Sylvain Bock: Je déguste avec des parisiens qui m’expliquent l’omniprésence de ces vins dans la capitale, Sylvain sourit, « c’est rigolo les modes ». Comme les vins du domaine Mazel c’est précis, très propre, avec une jolie acidité. Pas spécialement élégant mais gourmand, digeste et sourieur. De jolis vins. Encore une fois le blanc « A la Fraiche » est celui qui m’emballe le plus, on l’imagine évidemment parfaitement pour se désaltérer tout l’été, « Bascule » lui est un joli Carignan 2019 qui pète de fruit. Dans le monde du vin nature tout le monde ne jure que par les vins digeste et glouglou mais ils sont finalement si dur à trouver avec une réelle qualité. Ici s’en est un. Nickel
Alors dans un salon tout n’est pas toujours parfait dans le verre, le vin n’est pas toujours à sa place devant la foule et dans des conditions de conservation pas terrible, on peut même imaginer qu’il y ait quelques cuvées pas terribles. Ou bien le vin ne marque pas mon esprit tout simplement, malgré ses grandes qualités. Dans ce rayon là pensées pour « Dithyrambe » du domaine Pierre Rousse qui est un sirop de grenadine parfait mais dont le reste des cuvées me passent au dessus tant ce sont de gros merlot très vert. « Kidiglou » du domaine Badea est une fin de bouteille qui commence à avoir un peu chaud mais qui garde de beaux arômes bien équilibré.

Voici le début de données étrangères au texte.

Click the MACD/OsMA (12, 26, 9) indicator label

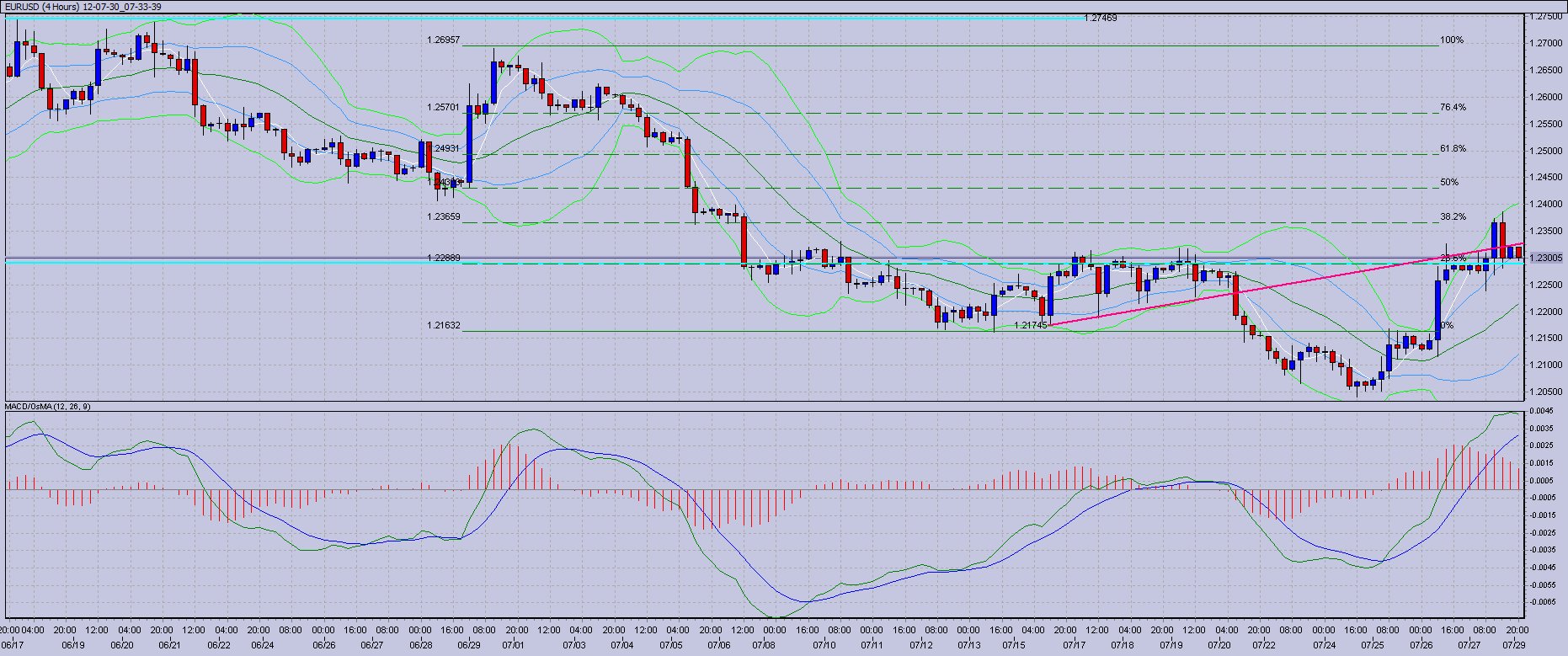pos(48,407)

Et, à l’opposée, il y a les rencontres. Un québécois un peu exubérant crie au monde entier qu’il faut aller goûter un Cinsault, alors je vais au stand, le vigneron, Sandro, te prend direct sous le bras comme si on était potes depuis toujours, t’emmène tester ses stands préférés du salon. Domaine de la Sarbèche par exemple. J’en parlais ici l’appellation Saint-Peray est une petite bande de terre dans les Côtes-du-Rhône uniquement de blanc. Et ceux de Sarbèche sont de magnifiques vins, élégants, structurés, qui sortent du lot au milieu d’un salon au niveau moyen très bon mais surtout dans le vin glouglou, fruité et facile à boire.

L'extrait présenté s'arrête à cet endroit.